**YOUR GOAL:** For this exercise, repeat the whole listing below exactly. Leave the pictures out.

**DATA FOR THIS EXERCISE:**
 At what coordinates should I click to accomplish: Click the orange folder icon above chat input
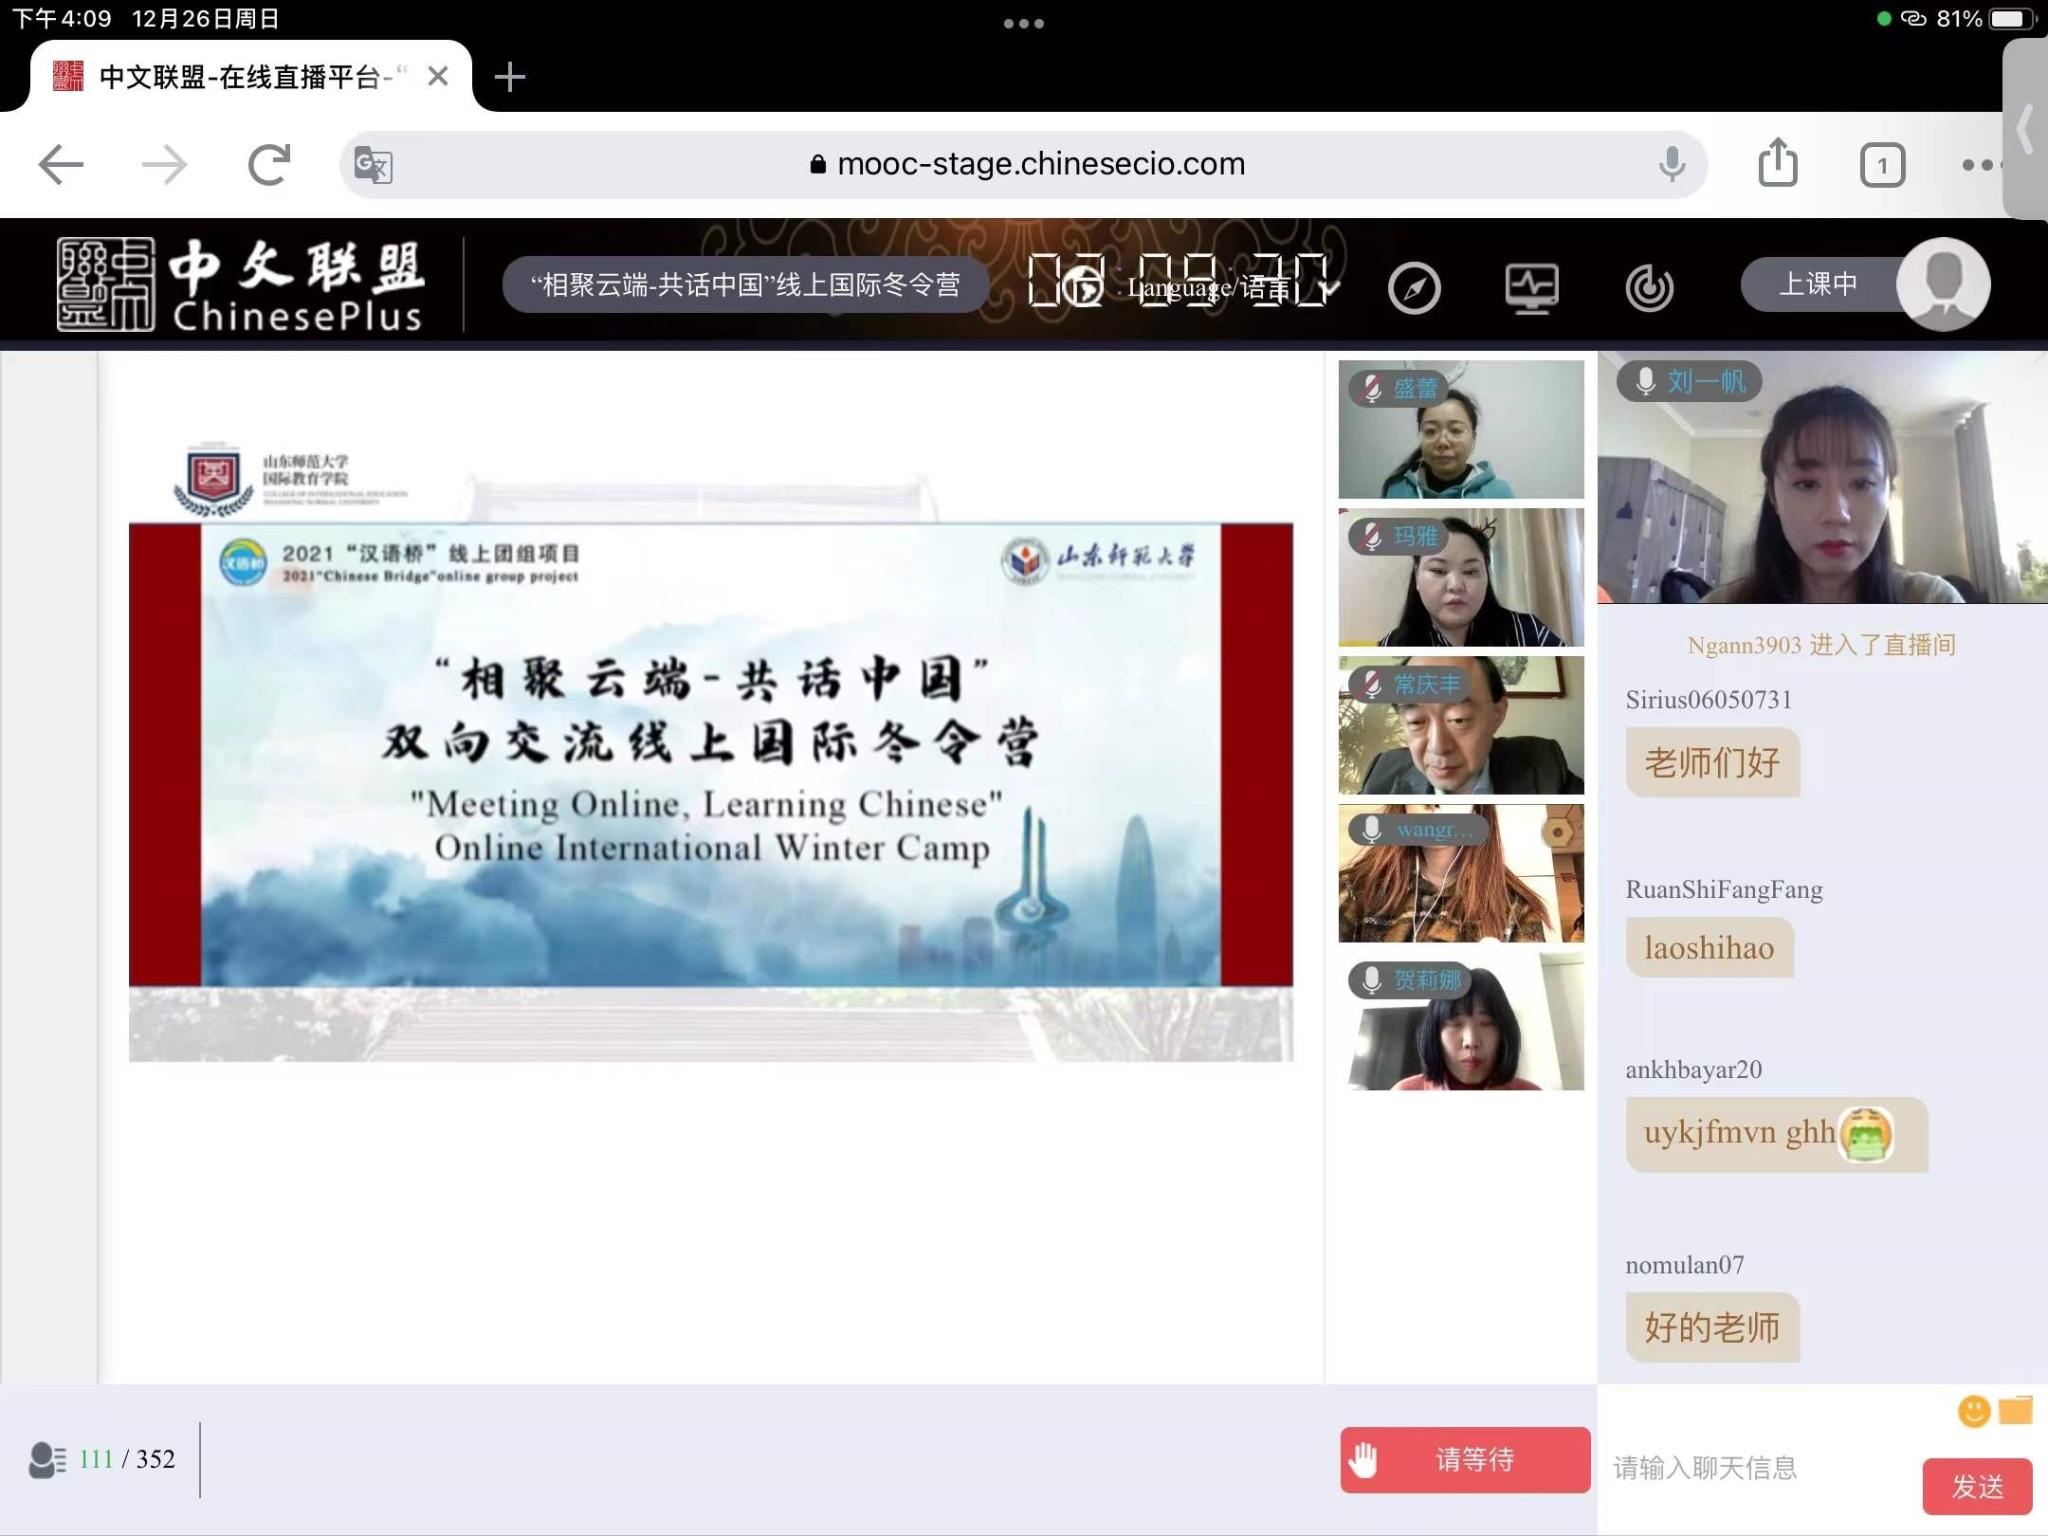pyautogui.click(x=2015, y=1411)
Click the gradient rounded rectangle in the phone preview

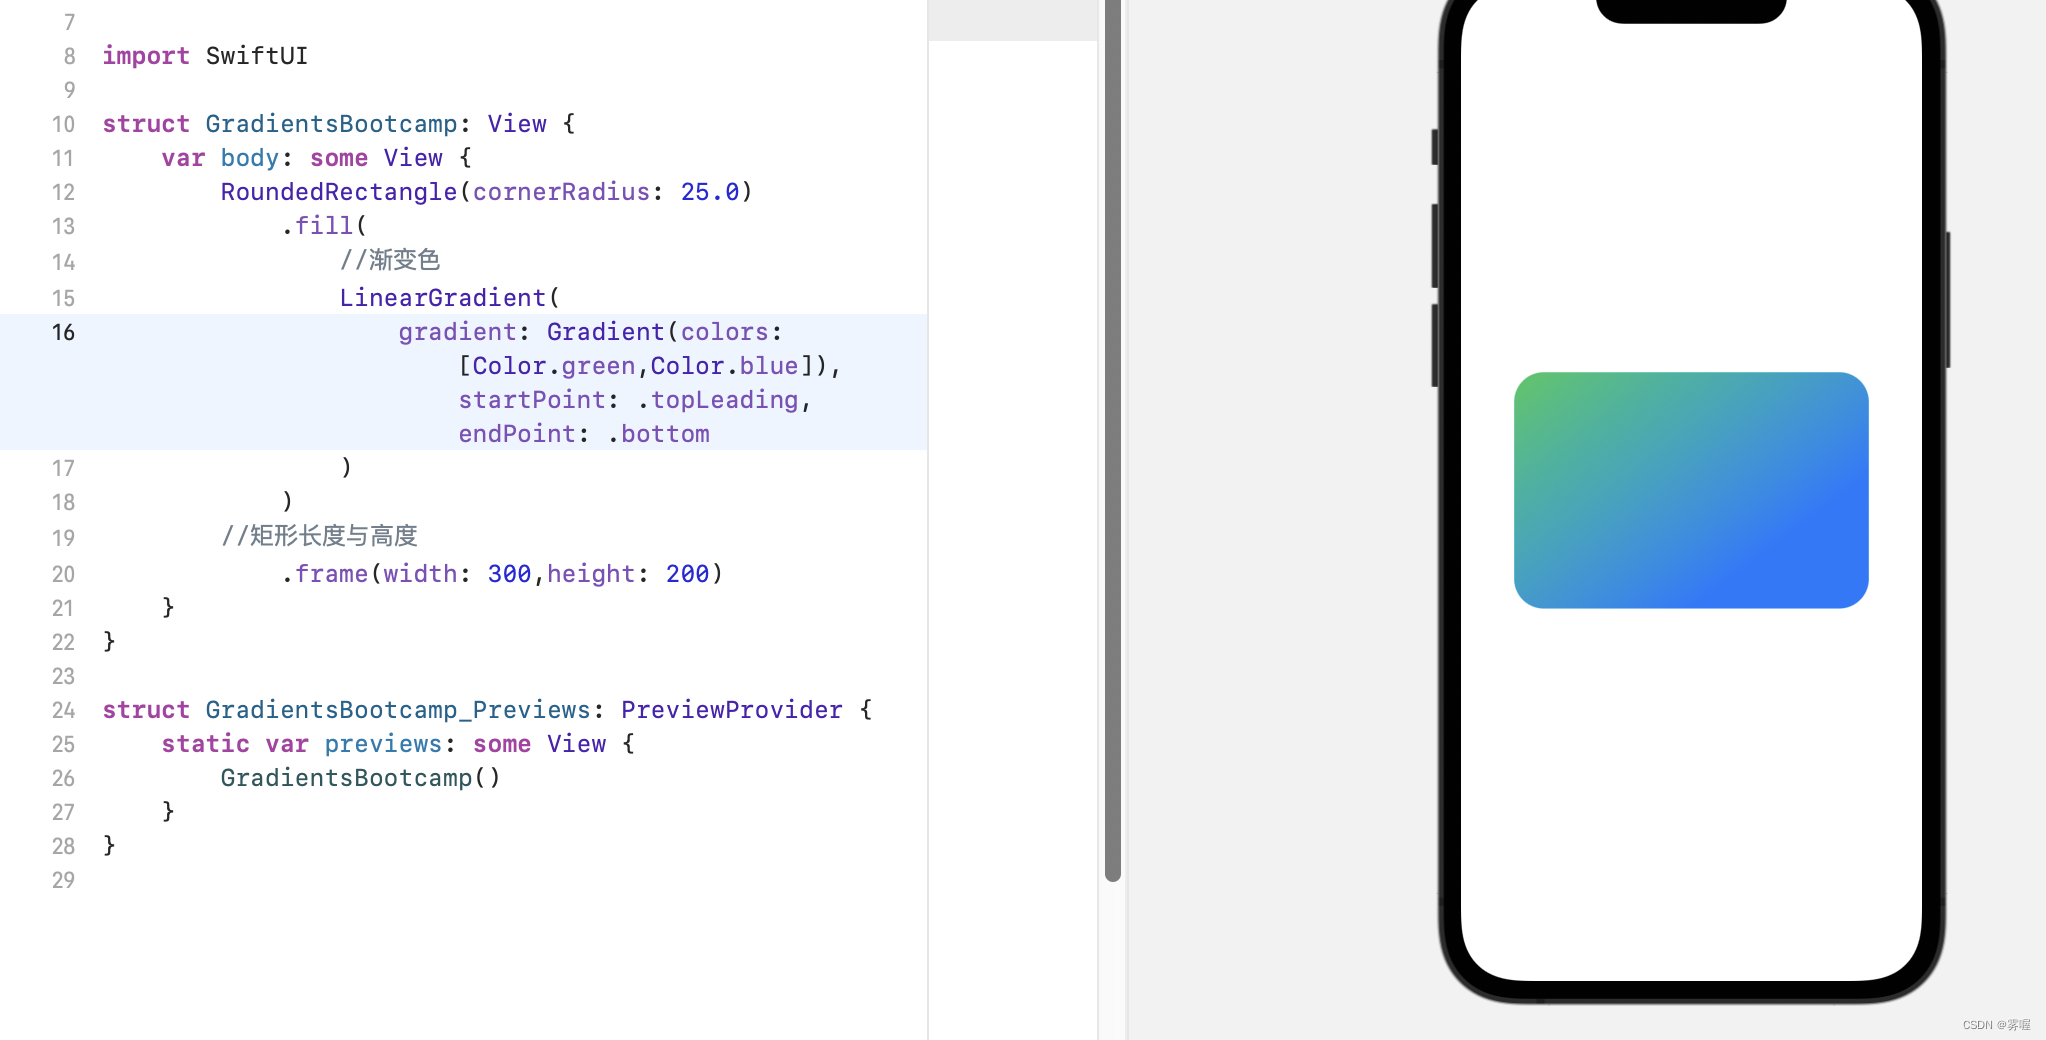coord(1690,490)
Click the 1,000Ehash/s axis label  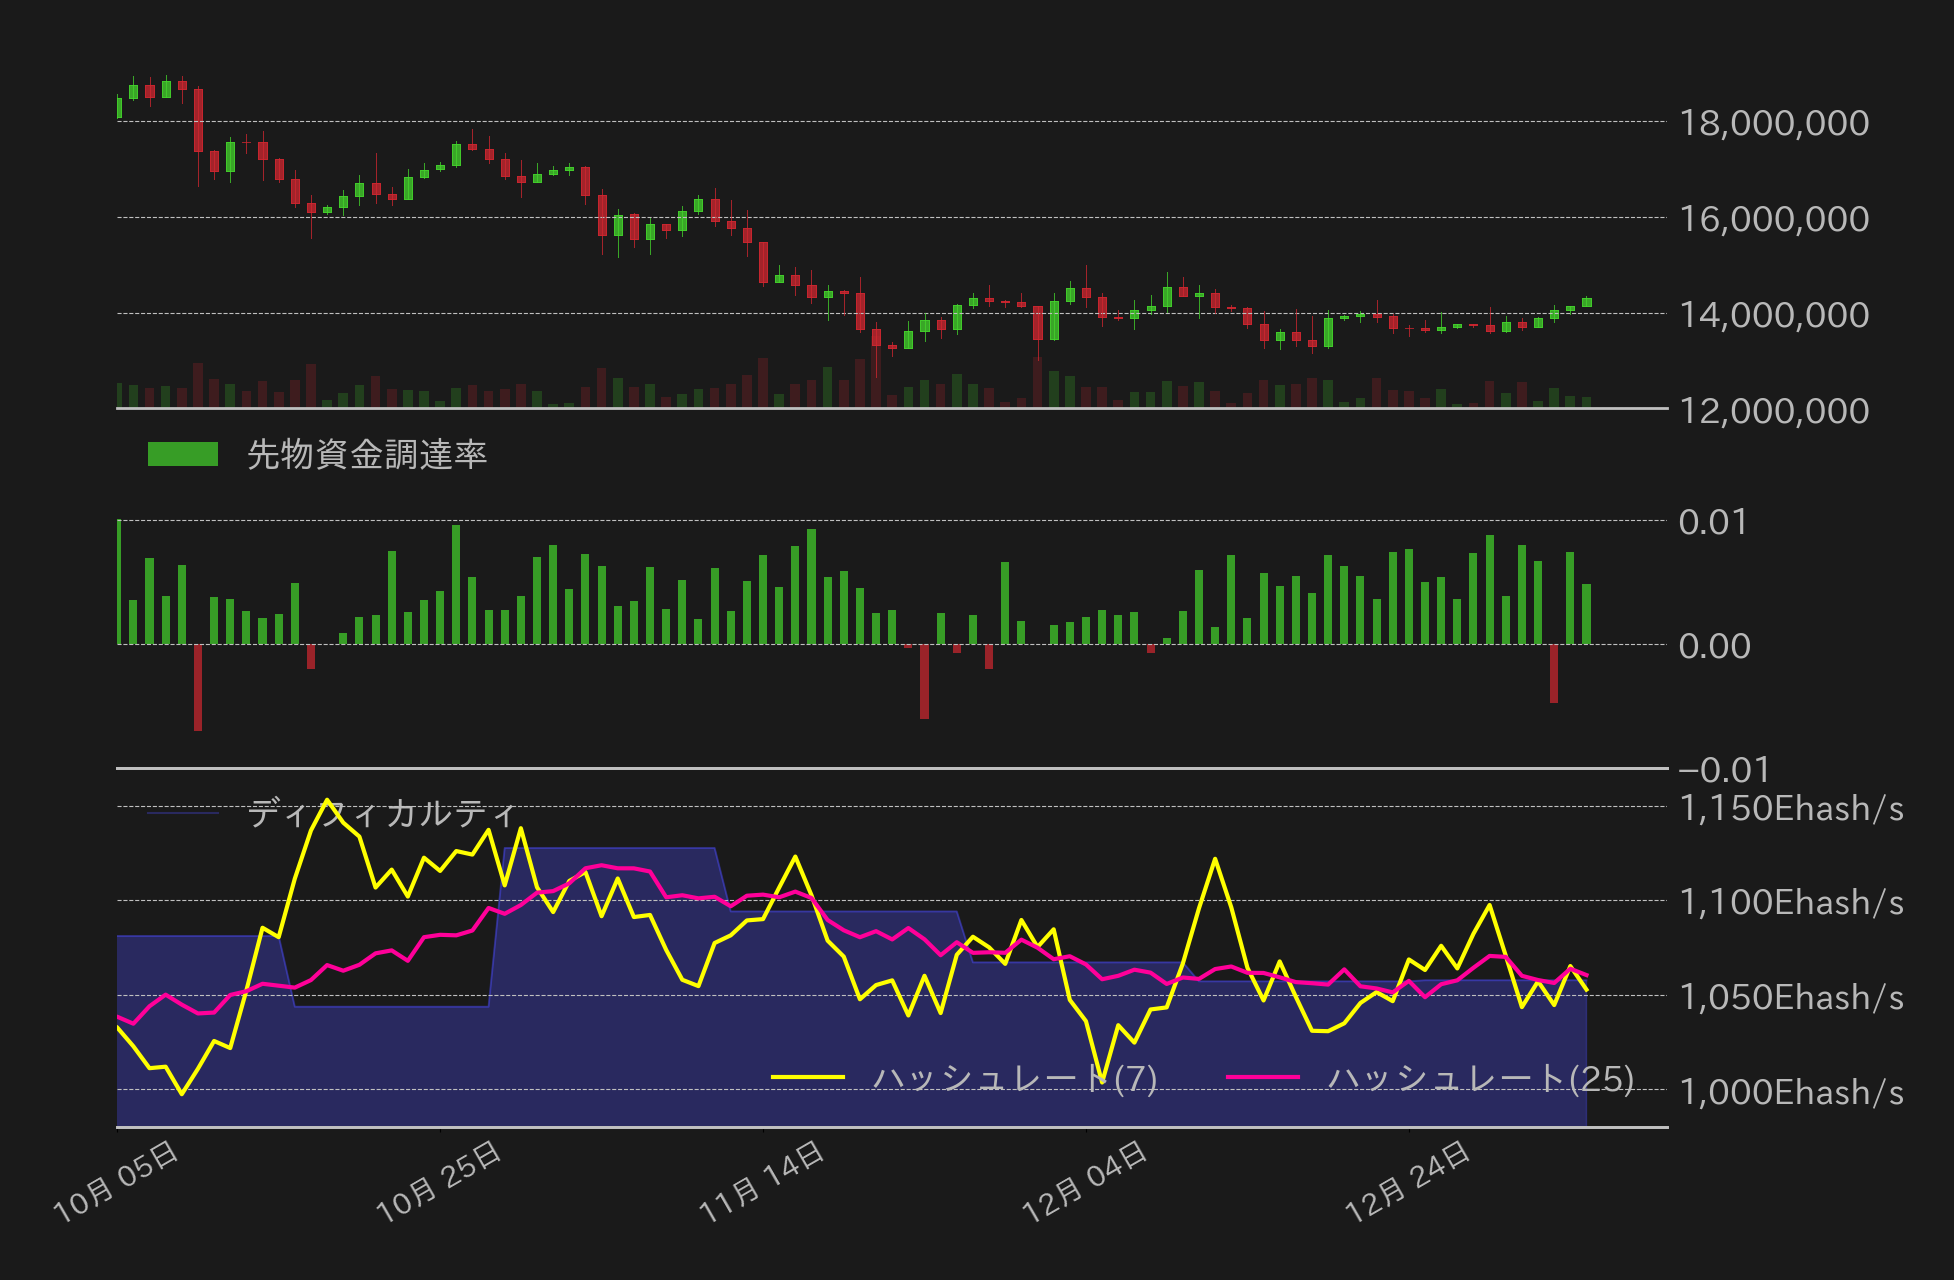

**TASK ANSWER:**
 At what coordinates should I click to accomplish: Click the orange folder icon above chat input
pyautogui.click(x=2015, y=1411)
Click the gradient rounded rectangle in the phone preview

coord(1690,490)
Click the 1,000Ehash/s axis label  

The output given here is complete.